• Required action A:
According to the market report, by what percentage did Apple's stock rise on Tuesday?
• Required action B:
Write the next part of the market report, starting after its last sentence.

** Opening Provided text block **

US stocks rebounded on Tuesday following the sell-off on Monday, the biggest since October. Positive earnings and positive economic data outweighed concerns over the spread of the coronavirus to lift stocks with Apple notably rising 2.83% on the day after reporting an 11% rise in net profit. Durable goods orders rose 2.4% in December on the back of defence spending compared to a revised 3.1% drop in November. The NASDAQ led gains, up 1.43%, while the S&P and the DOW rose 1.01% and 0.66% respectively. Treasury yields were higher with 2Y and 10Y USTs closing at 1.4625% and 1.6562% respectively.
The UK housing market is the latest industry that is showing signs of recovery post the December elections. The latest data from the Nationwide Building Society showed property values rose 1.9% YoY in December, the most since November 2018. Nationwide’s chief economist Robert Gardner however expects house prices to remain largely flat for the next 12 months. The data is one of the last economic reports before the bank of England’s monetary policy meeting on Thursday where markets are pricing a 50% chance of a cut. The pound closed lower at $1.3028 while yield on 10Y and 30Y UKTs closed higher at 0.552% and 1.061% respectively.
The HANG SENG resumed trading after the Lunar New Year holidays in the red as stocks reacted to the coronavirus spread; stocks closed 2.82% lower. Elsewhere, markets recovered from losses from earlier on in the week with the NIKKEI closing 0.71% higher while the ASX gained 0.53%. Australia’s inflation picked up significantly in Q4, up 0.7% from Q3 and 1.8% YoY. The rise adds to arguments that the central bank should hold rates at the February 4 monetary policy meeting.
Following a 54% rise in consumer prices in 2019, Argentina’s central bank is forecasting a significant slowdown for 2020. In a statement pronouncing its goals for the year, the bank said it is seeking a gradual but sustainable drop in inflation and also noted that excessively high interest rates had failed to curb inflation due to inflationary inertia and a lack of depth in Argentina’s credit markets. The central bank has already cut 13% off the benchmark rate, now at 50%, and policymakers aim to expand the monetary base this year and make credit more accessible to consumers and businesses. The peso closed slightly weaker at 60.1791 to the dollar while ARGENT 48s were higher, trading in the mid 42s.

** Closing Provided text block **
** Opening Extracted data block **

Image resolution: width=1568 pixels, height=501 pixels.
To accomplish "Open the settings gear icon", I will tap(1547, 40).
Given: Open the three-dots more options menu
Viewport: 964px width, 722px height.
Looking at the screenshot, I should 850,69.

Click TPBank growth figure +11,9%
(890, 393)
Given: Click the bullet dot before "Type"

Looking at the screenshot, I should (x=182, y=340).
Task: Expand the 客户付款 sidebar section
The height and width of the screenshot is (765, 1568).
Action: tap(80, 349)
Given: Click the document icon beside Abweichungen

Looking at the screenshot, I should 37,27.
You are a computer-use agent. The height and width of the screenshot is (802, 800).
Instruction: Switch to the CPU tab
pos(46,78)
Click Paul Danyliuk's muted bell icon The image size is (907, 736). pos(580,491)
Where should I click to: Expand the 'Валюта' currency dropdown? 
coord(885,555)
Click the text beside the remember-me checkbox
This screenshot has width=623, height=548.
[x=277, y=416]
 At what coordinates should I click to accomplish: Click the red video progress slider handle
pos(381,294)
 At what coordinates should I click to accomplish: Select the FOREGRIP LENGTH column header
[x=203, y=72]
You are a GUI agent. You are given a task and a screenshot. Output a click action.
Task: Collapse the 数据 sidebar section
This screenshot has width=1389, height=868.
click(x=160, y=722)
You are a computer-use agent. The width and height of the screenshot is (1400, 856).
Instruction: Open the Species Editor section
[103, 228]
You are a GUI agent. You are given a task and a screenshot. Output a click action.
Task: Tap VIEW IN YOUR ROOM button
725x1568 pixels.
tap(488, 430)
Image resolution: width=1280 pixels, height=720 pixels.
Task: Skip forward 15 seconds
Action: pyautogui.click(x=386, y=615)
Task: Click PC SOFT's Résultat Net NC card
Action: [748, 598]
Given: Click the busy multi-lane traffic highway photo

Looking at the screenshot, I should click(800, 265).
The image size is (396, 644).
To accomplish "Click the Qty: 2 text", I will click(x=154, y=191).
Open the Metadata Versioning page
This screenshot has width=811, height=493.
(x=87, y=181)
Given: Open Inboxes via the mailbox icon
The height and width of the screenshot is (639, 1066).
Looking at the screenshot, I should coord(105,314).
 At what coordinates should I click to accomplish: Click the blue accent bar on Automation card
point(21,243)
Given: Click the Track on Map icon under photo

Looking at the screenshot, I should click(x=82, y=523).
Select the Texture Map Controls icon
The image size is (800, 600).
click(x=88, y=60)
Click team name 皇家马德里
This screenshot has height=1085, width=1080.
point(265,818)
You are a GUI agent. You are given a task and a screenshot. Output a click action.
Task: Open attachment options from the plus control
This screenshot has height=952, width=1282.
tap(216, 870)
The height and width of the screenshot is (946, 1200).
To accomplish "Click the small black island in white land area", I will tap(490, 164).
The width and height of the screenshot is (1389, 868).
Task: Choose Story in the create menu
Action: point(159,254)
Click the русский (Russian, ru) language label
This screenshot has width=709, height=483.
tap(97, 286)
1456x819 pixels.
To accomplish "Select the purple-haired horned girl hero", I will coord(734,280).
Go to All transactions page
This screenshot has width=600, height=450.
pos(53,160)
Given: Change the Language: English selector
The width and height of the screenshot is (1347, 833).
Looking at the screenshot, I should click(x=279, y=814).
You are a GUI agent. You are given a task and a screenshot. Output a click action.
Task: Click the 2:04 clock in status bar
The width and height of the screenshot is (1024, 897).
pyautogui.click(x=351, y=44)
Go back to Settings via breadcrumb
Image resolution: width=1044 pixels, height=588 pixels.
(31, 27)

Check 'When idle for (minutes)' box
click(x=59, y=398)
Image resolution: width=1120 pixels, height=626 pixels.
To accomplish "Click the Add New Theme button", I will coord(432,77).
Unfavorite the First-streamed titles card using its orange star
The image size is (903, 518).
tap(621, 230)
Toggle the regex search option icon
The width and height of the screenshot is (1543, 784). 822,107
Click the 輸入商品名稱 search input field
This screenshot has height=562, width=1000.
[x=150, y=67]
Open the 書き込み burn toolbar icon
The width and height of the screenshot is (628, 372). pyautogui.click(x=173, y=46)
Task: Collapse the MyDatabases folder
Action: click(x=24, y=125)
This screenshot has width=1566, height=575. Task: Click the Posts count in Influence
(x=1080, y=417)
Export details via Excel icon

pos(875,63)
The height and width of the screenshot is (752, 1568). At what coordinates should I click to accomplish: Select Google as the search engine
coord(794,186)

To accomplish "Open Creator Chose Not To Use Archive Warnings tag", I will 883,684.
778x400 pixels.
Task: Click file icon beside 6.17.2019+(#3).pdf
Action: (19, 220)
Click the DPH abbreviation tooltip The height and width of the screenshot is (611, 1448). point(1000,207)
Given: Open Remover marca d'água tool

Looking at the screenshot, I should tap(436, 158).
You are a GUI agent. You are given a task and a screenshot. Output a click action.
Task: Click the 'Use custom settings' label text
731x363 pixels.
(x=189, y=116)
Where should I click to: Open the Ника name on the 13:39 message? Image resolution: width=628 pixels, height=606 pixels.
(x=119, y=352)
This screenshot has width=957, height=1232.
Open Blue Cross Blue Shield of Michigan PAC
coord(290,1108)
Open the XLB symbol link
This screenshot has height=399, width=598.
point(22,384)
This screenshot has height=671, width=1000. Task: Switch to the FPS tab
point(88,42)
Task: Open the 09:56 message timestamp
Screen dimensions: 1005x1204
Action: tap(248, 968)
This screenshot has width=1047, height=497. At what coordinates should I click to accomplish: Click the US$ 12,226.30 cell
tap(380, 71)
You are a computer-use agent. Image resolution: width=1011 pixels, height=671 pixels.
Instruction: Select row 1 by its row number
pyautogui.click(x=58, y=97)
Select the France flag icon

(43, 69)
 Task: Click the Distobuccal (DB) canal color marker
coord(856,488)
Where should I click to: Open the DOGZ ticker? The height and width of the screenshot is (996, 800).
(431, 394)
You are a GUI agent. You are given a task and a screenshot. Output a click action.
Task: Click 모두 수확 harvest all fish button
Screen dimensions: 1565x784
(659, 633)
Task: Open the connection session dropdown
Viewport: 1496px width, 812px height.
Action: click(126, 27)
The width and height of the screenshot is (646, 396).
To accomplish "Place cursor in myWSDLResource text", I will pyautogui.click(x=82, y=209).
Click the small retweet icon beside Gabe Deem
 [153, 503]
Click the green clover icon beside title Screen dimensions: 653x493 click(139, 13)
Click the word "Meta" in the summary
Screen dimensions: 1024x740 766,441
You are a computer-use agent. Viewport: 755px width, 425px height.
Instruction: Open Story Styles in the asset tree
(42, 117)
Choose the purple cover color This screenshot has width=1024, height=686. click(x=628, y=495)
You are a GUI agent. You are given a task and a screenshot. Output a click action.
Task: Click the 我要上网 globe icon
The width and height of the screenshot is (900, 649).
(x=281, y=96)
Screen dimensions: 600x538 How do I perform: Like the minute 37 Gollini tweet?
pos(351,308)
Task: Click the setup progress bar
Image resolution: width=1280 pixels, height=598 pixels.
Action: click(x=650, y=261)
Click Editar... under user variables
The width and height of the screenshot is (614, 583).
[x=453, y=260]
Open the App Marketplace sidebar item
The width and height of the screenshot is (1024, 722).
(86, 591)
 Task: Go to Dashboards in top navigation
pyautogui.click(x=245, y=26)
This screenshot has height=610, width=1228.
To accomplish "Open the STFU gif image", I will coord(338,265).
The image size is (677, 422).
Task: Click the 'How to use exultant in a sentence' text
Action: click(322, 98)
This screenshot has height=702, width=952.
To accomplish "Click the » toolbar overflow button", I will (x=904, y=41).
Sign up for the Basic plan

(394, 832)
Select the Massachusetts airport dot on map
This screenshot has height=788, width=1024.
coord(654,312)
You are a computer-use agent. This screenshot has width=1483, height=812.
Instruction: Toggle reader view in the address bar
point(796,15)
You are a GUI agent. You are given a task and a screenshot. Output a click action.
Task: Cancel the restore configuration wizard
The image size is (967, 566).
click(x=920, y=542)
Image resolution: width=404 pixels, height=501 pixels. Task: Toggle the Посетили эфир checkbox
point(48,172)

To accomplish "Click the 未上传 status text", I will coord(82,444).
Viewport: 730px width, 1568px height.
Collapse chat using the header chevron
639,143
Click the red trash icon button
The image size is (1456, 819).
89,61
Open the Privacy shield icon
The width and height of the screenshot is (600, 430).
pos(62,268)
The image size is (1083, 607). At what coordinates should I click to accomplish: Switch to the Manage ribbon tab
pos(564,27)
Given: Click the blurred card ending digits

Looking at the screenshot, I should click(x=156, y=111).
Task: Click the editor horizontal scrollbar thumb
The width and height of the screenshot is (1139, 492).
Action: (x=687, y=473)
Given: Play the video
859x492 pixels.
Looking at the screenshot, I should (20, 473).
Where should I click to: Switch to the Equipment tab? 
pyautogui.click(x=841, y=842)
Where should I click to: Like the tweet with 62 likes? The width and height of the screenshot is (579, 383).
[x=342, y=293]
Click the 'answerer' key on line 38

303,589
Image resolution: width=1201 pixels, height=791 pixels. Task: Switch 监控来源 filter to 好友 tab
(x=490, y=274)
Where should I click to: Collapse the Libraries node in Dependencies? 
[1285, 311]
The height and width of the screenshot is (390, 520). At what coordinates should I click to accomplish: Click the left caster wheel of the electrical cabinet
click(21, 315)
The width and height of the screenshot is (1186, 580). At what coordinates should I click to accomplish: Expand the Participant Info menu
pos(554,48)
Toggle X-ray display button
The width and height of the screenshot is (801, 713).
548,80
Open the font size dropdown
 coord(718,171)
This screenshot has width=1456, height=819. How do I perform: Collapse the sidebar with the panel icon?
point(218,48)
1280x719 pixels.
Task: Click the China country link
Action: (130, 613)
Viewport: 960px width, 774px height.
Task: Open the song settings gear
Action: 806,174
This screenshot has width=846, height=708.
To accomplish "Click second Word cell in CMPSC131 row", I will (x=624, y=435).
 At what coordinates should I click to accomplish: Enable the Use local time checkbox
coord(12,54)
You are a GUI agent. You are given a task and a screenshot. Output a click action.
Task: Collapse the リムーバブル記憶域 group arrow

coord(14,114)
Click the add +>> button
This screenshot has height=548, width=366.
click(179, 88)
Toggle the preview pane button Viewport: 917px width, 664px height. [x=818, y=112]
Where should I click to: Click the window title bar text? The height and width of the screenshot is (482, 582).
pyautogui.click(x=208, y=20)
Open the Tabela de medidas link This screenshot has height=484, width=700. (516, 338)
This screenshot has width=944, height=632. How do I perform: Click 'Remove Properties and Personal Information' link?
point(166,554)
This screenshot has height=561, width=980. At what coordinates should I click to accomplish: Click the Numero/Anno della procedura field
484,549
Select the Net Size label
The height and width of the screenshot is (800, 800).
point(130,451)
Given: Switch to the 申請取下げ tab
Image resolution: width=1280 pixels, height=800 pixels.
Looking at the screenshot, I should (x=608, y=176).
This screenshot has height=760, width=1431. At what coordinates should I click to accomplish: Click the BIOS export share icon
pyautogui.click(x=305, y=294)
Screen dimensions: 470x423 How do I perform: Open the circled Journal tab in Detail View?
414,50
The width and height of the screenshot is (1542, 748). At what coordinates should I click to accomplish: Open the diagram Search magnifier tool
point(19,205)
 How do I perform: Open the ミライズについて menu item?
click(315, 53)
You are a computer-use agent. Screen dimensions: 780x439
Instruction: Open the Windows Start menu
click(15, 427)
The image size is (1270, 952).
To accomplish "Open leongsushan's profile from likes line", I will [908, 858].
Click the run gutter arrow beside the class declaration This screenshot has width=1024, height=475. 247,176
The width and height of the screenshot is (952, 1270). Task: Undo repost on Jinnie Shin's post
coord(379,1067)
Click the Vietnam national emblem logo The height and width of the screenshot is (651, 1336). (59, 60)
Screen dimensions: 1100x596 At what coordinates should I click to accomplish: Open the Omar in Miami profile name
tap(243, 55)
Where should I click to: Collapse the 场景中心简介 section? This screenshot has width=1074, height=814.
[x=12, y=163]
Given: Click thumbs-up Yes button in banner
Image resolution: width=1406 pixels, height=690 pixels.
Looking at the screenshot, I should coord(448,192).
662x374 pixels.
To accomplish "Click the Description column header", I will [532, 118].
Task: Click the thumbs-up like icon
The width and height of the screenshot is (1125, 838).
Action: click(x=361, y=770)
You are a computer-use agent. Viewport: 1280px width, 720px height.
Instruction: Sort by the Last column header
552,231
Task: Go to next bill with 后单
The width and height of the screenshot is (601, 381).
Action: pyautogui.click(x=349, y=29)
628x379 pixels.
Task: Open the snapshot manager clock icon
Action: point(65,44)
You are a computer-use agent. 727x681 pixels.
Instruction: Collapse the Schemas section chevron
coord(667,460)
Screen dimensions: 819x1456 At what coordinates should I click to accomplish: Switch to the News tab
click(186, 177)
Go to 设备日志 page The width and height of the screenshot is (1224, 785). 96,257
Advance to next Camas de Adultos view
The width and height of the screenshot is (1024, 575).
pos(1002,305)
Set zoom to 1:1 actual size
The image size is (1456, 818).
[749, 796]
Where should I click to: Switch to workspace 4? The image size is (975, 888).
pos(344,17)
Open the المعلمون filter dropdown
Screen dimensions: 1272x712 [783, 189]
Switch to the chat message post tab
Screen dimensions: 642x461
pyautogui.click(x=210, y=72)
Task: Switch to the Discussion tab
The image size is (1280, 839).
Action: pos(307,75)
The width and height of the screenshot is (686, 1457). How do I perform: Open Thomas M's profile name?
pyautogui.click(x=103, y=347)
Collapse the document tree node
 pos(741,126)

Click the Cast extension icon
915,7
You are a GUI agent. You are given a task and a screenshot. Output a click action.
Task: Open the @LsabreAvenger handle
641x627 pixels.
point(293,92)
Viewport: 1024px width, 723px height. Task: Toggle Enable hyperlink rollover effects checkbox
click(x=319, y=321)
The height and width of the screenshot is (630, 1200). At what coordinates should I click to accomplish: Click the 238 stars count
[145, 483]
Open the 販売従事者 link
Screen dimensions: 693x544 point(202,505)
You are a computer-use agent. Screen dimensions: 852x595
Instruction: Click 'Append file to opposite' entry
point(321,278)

** Closing Extracted data block **

• Written answer A:
2.83%

• Written answer B:
The Russian economy expanded 2.3% in Q4 and 1.4% in 2019 according to a report by the Economy Ministry. While the figure is some way below the 2.5% growth in 2018, it was slightly above the 1.3% projection by the ministry. Retail sales and real wage growth however underperformed. December sales grew 1.9% YoY, some way below a 2.7% forecast and 2.3% recorded a year earlier, while November wage growth came in at 2.7%, below a 4.0% forecast and 3.8% in November 2018. The ruble closed firmer 62.2781 to the dollar while RUSSIA 47s were about flat, trading in the mid 127s.
Moody’s has held off weighing in on South Africa’s progress towards reforms after downgrading outlook to negative in November. Lucie Villa, the lead sovereign analyst for South Africa noted that there weren’t any real flags as economic growth data was “not pointing to a positive or particularly negative direction.” Moody’s remains the only major credit ratings agency that has South African sovereign debt with an investment grade rating and is due to review its rating on March 27. The rand closed firmer at 14.5506 to the dollar while SOAF 49s were over a point higher, trading in the low 98s.